Background If chondrocytes from the superficial, middle, and deep zones of articular cartilage could maintain or regain their characteristic properties during in vitro culture, it would be feasible to create constructs comprising these distinctive zones. Hypothesis Zone-specific characteristics of zonal cell populations will disappear during 2-dimensional expansion but will reappear after 3-dimensional redifferentiation, independent of the culture technique used (alginate beads versus pellet culture). Study Design Controlled laboratory study. Methods Equine articular chondrocytes from the 3 zones were expanded in monolayer culture (8 donors) and subsequently redifferentiated in pellet and alginate bead cultures for up to 4 weeks. Glycosaminoglycans and DNA were quantified, along with immunohistochemical assessment of the expression of various zonal markers, including cartilage oligomeric protein (marking cells from the deeper zones) and clusterin (specifically expressed by superficial chondrocytes). Results Cell yield varied between zones, but proliferation rates did not show significant differences. Expression of all evaluated zonal markers was lost during expansion. Compared to the alginate bead cultures, pellet cultures showed a higher amount of glycosaminoglycans produced per DNA after redifferentiation.
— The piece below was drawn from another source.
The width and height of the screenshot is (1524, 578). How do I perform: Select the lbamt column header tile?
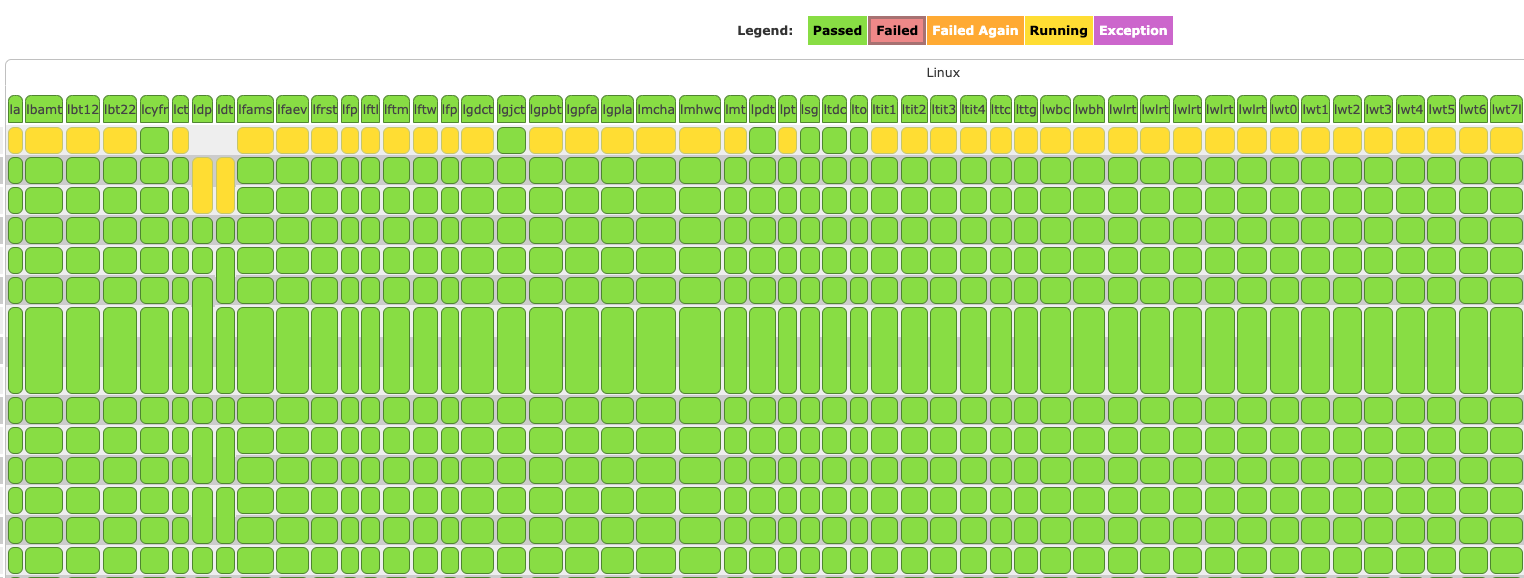coord(44,109)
In contrast to cells in pellet cultures, cells in alginate beads regained zonal differences, as evidenced by zone-specific reappearance of cartilage oligomeric protein and clusterin, as well as significantly higher glycosaminoglycans production by cells from the deep zone compared to the superficial zone. Conclusion Chondrocytes isolated from the 3 zones of equine cartilage can restore their zone-specific matrix expression when cultured in alginate after in vitro expansion. Clinical Relevance Appreciation of the zonal differences can lead to important advances in cartilage tissue engineering. Findings support the use of hydrogels such as alginate for engineering zonal cartilage constructs.